__Problem details__: Every entry below needs to be printed again exactly, with its pictures left out.

__Data records__:

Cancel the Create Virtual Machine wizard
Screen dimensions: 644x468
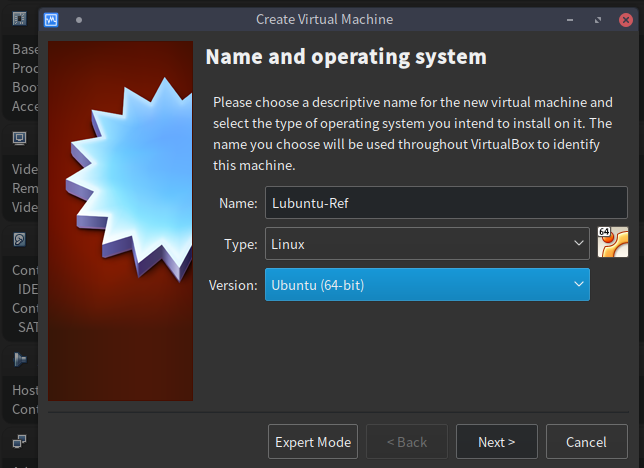[x=586, y=442]
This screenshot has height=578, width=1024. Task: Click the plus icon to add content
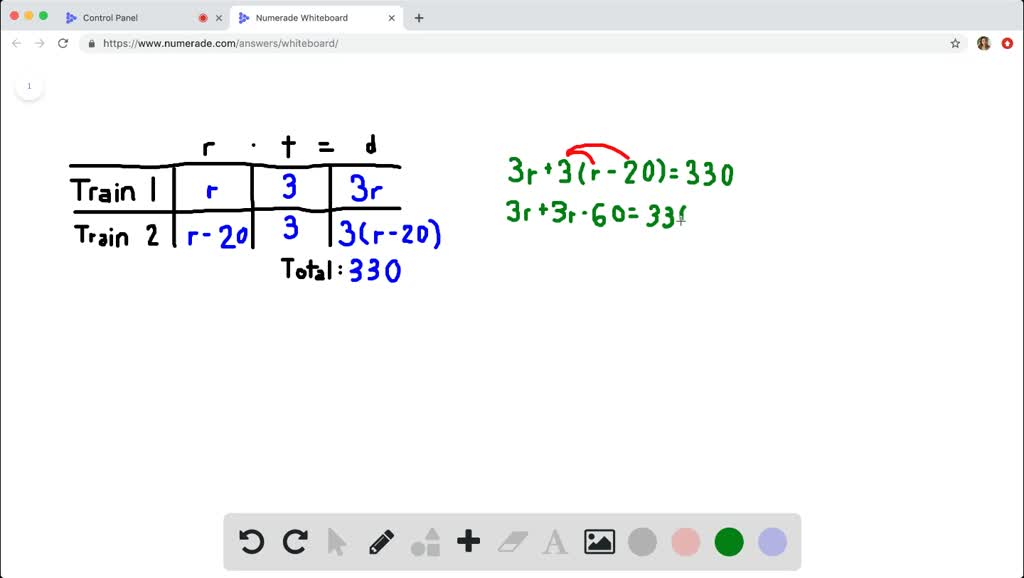coord(467,542)
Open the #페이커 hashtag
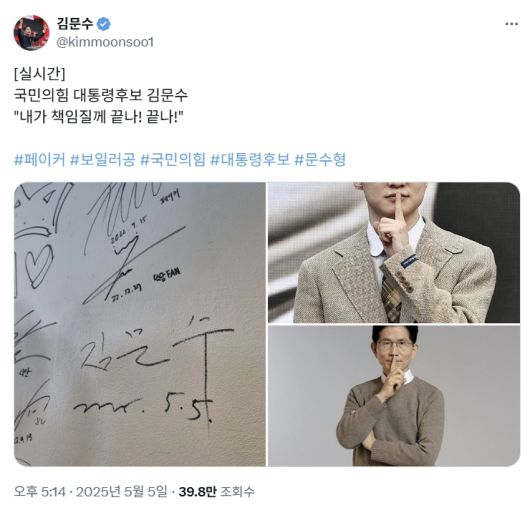This screenshot has width=530, height=510. (40, 159)
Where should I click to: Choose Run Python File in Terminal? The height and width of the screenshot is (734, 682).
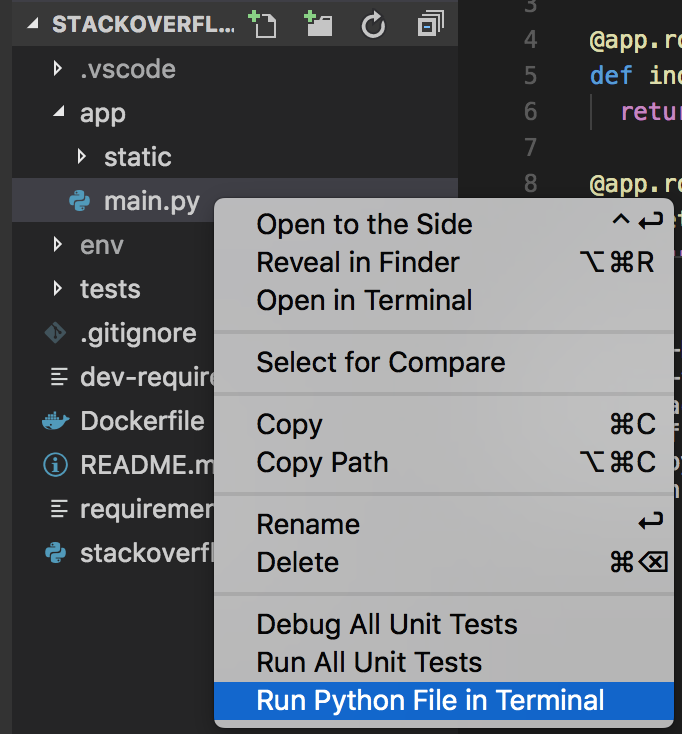(x=430, y=700)
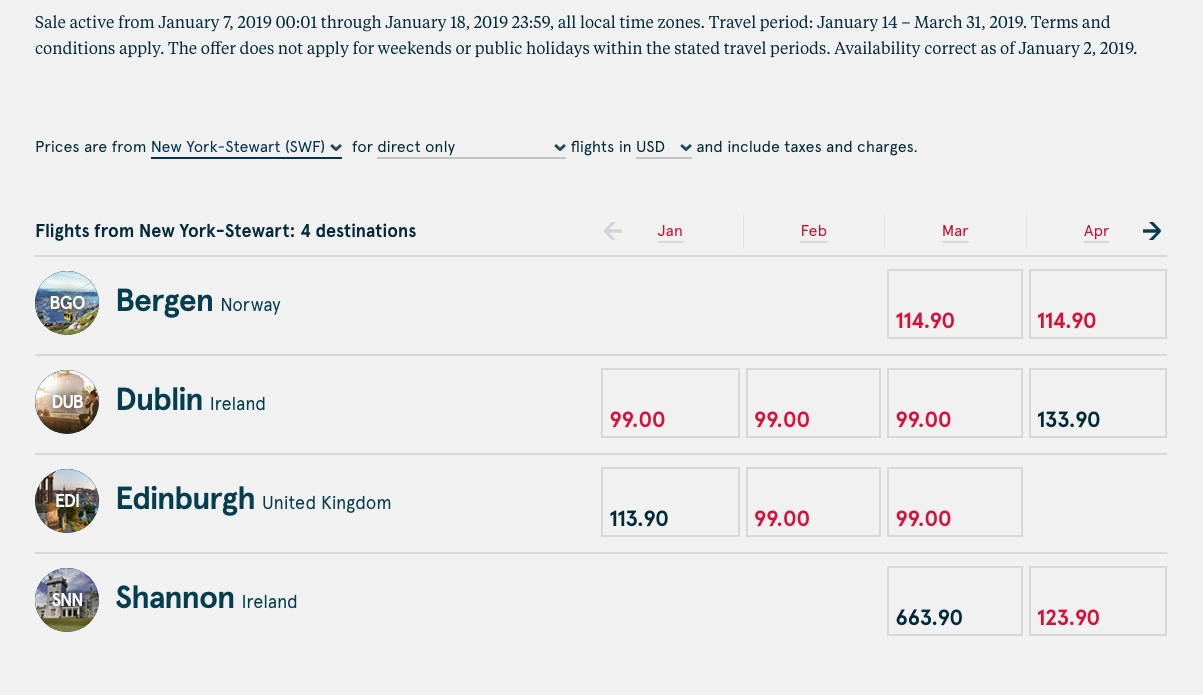
Task: Click the next months right arrow
Action: (1152, 231)
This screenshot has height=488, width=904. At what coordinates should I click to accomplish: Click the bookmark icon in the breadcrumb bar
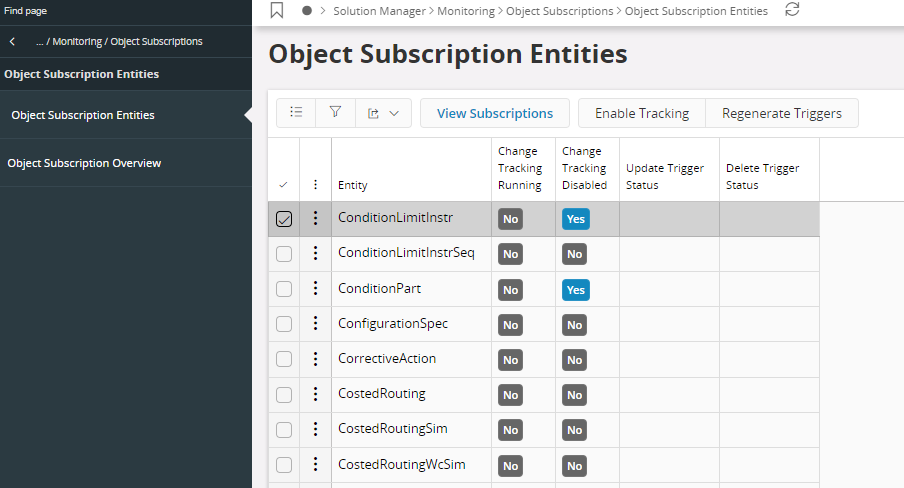(277, 11)
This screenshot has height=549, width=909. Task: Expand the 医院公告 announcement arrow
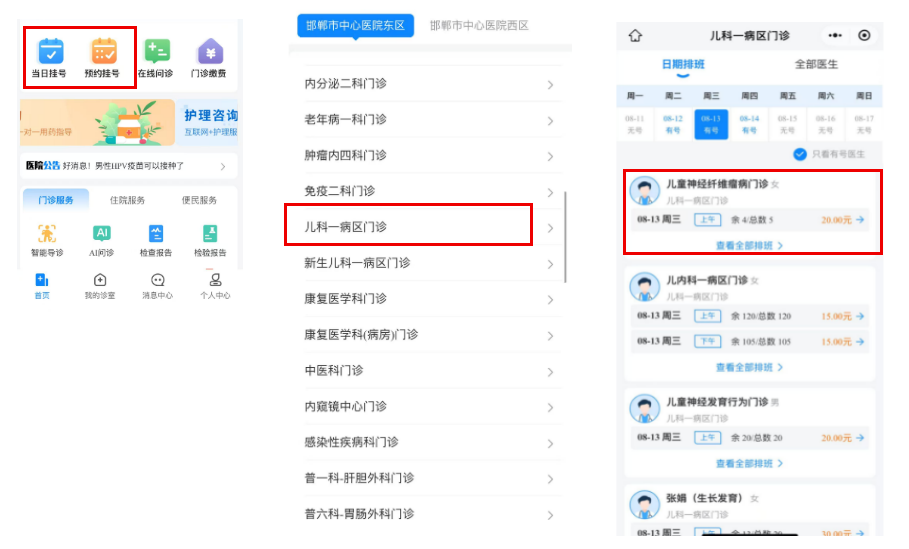pos(223,166)
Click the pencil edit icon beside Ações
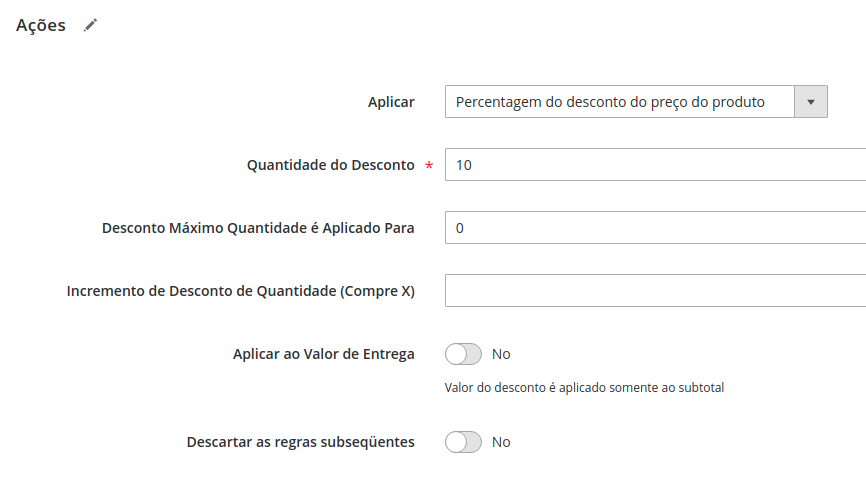866x483 pixels. (91, 25)
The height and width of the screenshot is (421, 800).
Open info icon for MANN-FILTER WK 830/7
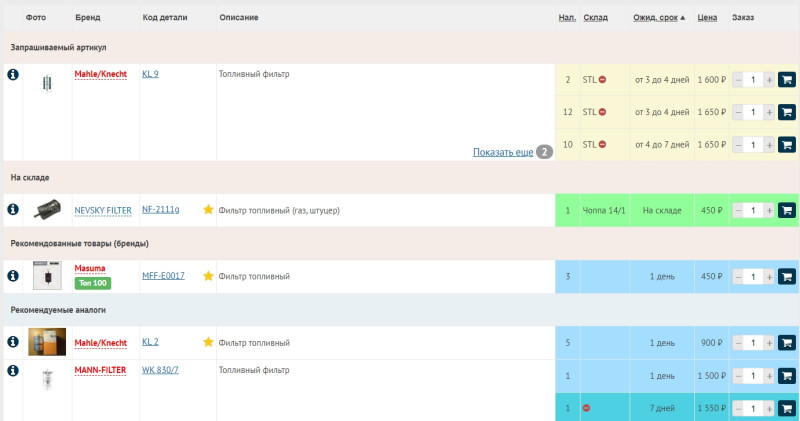pyautogui.click(x=13, y=371)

__Response to this exercise__:
Cancel the Create Virtual Machine wizard
Screen dimensions: 644x468
[x=586, y=442]
This screenshot has height=578, width=1024. Task: Click the plus icon to add content
coord(467,542)
Open the #페이커 hashtag
This screenshot has width=530, height=510. (40, 159)
Where should I click to: Choose Run Python File in Terminal? The height and width of the screenshot is (734, 682).
(x=430, y=700)
Task: Click the next months right arrow
Action: (1152, 231)
This screenshot has height=488, width=904. At what coordinates should I click to accomplish: Click the bookmark icon in the breadcrumb bar
(277, 11)
This screenshot has height=549, width=909. Task: Expand the 医院公告 announcement arrow
pos(223,166)
Click the pencil edit icon beside Ações
866x483 pixels. (91, 25)
The height and width of the screenshot is (421, 800).
Open info icon for MANN-FILTER WK 830/7
pyautogui.click(x=13, y=371)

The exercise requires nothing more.